I was embarrassed to move back in with my parents at 53. But they love having me around, and I’m finally pursuing my dream career.
It’s nice to be able to spend more time with my family.
2023 was a hard year for me. My second marriage was unraveling, and I was in the midst of a mental-health crisis.
After being a pastor’s wife for 23 years and taking an early retirement from teaching to join him full-time in ministry, I wasn’t sure where I was going or who I was anymore.
To make matters worse, I was living in Mississippi, which was about a five-hour trip to my family in Louisiana.
But on a trip back home amid my impending divorce, my sister posed the idea of moving back in with my parents in Louisiana. After all, they were aging, and my sister had been shouldering the burden of caring for both them and her children for nearly two decades.
The offer to move home was tempting, but I felt like I’d be slinking back to town with my middle-aged tail tucked between my legs. I was publicly processing my pain and couldn’t give people more to talk about by “moving in with mommy.”
I knew I was successful — I have a master’s degree and plenty of community-leadership accolades. However, I’d already gotten tongues wagging by tossing in my prim-and-proper status as a pastor’s wife.
But after years of focusing on others, I knew it was time to turn my attention toward myself.
I was reluctant at first, but I decided it was time to follow my sister’s advice
Although my sister was overwhelmed by having to care for our parents over the years, I was actually jealous of the time she had with them.
And the more I thought about it, the more I realized moving back home could give me the opportunity to reconnect with my family in person, while also focusing on my own future.
During this time, I remembered an article I’d read a few years back, which encouraged readers facing mid-life turmoil to revisit the dreams they’d had at age 10.
My dream had been to work full-time as a writer. However, life got in the way, and writing became a part-time hobby instead of a career.
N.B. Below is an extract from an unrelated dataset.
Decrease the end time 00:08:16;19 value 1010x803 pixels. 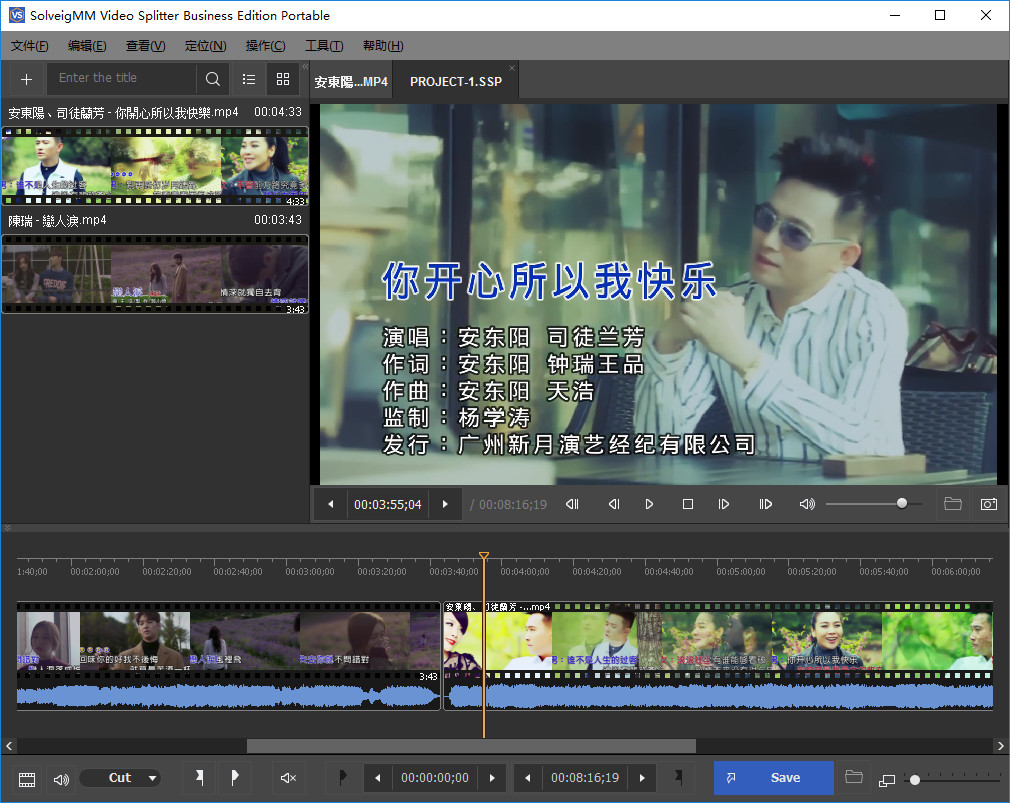pyautogui.click(x=527, y=777)
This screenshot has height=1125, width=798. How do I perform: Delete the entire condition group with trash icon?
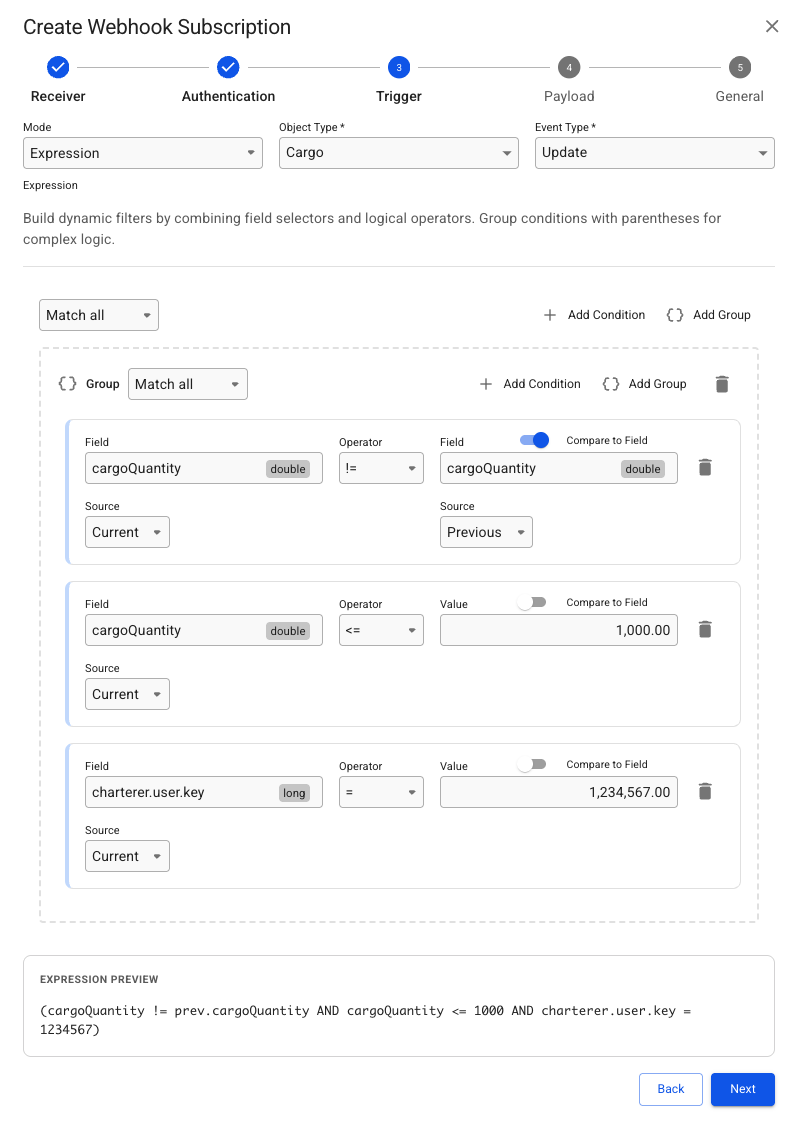click(722, 384)

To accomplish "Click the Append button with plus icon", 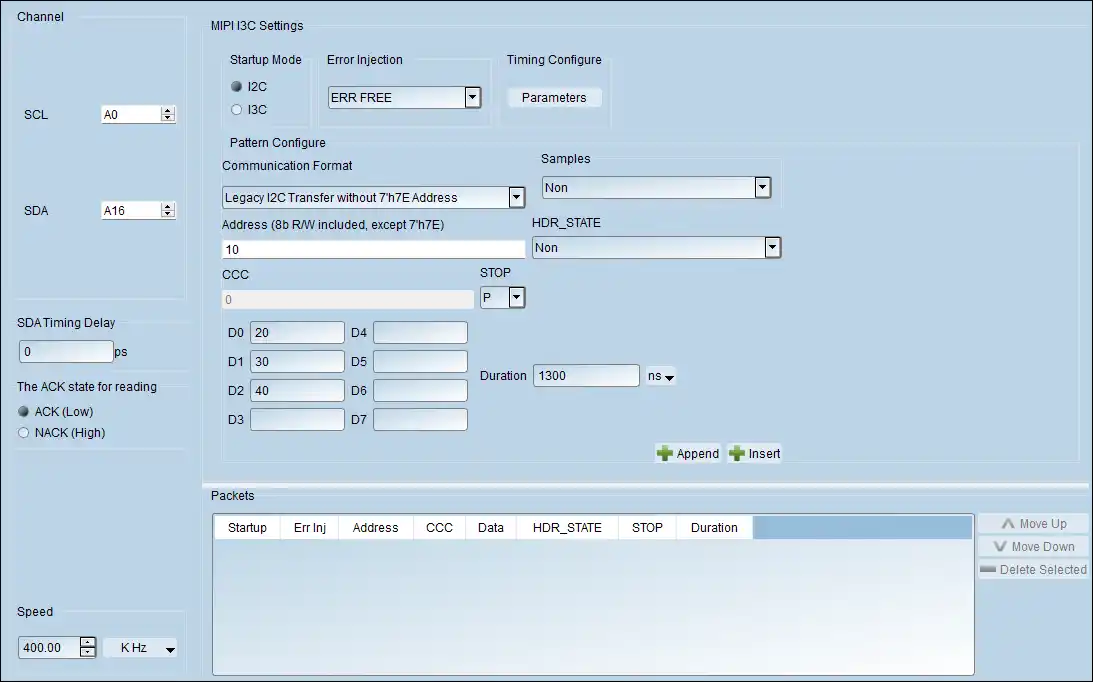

I called my parents and asked if I could live with them temporarily while I pursued a writing career, and they graciously agreed. Just as they had in my childhood, they believed they were investing in my future.
It was a roller coaster at first, but the safety of moving back home was healing.
In some ways, moving home was great. I got to participate in the game nights I’d missed out on while I was away, and heart-to-hearts with my dad were now in person instead of over the phone.
But I was also working through some past trauma while often reverting to my rebellious teenage self. I was moody and emotionally unstable at times and sometimes struggled with guilt over putting my own wants and needs first.
However, being in the safety of my parents’ home was healing. I jokingly referred to their dog as my little sister and not-so-jokingly relied on her as an emotional-support pet.
I reclaimed a friendship with my former husband, took on the responsibility of caring for my parents, and learned how to help my mom without taking over her home.
I found some jobs writing for local newspapers and magazines, many of which were uncompensated. In the last nine months, I’ve had over 300 articles published locally and spent an average of 70 hours a week writing — which never would’ve been possible with a second full-time job and rent to pay.
While my parents are undoubtedly my biggest supporters, I realize I’ve become invaluable to them as well. I once joked with my mom that I had to act better than I did as a teenager since, this time, she could actually kick me out.
“Now, why would I do that? What would I do without you here?” she said.
My mouth dropped open, and tears filled my eyes. It was the nicest thing she could’ve ever said to me.